**Exercise goal:** Only the lines from the one with "Toggle the .cls class editor" through the end of the data are wanted, copied exactly.
+ + + +
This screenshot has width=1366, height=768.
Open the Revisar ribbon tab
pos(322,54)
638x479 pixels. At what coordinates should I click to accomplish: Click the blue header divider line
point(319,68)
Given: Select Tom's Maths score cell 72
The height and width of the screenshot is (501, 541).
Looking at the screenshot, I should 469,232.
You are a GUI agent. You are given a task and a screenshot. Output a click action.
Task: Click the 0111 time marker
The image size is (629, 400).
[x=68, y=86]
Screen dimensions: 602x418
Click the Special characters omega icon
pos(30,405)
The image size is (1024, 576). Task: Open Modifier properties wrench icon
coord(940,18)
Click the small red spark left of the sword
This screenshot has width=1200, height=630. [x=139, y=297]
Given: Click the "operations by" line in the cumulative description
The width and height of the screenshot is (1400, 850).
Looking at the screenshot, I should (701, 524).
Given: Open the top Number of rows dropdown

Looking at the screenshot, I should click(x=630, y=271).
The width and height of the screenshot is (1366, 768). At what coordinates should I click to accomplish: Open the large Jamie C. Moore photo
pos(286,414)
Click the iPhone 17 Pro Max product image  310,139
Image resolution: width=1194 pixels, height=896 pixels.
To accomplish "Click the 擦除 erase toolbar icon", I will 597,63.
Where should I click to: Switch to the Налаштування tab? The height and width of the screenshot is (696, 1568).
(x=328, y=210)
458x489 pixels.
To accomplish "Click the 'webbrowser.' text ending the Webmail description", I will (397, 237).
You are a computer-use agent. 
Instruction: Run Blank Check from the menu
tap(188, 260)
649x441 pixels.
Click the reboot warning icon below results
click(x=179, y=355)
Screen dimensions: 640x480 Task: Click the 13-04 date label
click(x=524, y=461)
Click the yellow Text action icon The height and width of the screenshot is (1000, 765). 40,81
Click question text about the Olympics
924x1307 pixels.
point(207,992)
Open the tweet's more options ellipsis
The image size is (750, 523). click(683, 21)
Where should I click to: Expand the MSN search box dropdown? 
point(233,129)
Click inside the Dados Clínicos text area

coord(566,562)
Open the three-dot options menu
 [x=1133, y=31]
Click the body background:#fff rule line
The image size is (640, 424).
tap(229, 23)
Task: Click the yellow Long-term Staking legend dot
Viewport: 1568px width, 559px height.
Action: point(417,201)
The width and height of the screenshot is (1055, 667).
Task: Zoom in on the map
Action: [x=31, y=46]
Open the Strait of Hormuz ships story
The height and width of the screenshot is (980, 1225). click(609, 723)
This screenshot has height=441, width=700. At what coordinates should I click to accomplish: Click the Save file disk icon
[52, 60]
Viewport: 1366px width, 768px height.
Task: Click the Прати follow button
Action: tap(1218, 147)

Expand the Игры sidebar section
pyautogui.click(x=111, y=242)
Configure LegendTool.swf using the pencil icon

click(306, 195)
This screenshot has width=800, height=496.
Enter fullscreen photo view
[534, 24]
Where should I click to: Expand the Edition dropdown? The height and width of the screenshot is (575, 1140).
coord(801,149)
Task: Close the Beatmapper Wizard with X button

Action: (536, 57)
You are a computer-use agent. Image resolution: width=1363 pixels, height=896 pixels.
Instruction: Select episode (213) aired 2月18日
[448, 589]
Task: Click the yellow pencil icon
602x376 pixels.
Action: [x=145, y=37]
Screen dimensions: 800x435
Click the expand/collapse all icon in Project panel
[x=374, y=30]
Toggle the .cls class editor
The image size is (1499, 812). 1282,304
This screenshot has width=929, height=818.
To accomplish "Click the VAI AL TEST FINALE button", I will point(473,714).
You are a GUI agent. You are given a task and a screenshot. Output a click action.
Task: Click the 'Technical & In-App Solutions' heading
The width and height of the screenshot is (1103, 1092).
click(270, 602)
+ + + +
**Response box:**
Toggle the .cls class editor
The image size is (1499, 812). 1282,304
This screenshot has width=929, height=818.
To accomplish "Click the VAI AL TEST FINALE button", I will point(473,714).
You are a GUI agent. You are given a task and a screenshot. Output a click action.
Task: Click the 'Technical & In-App Solutions' heading
The width and height of the screenshot is (1103, 1092).
click(270, 602)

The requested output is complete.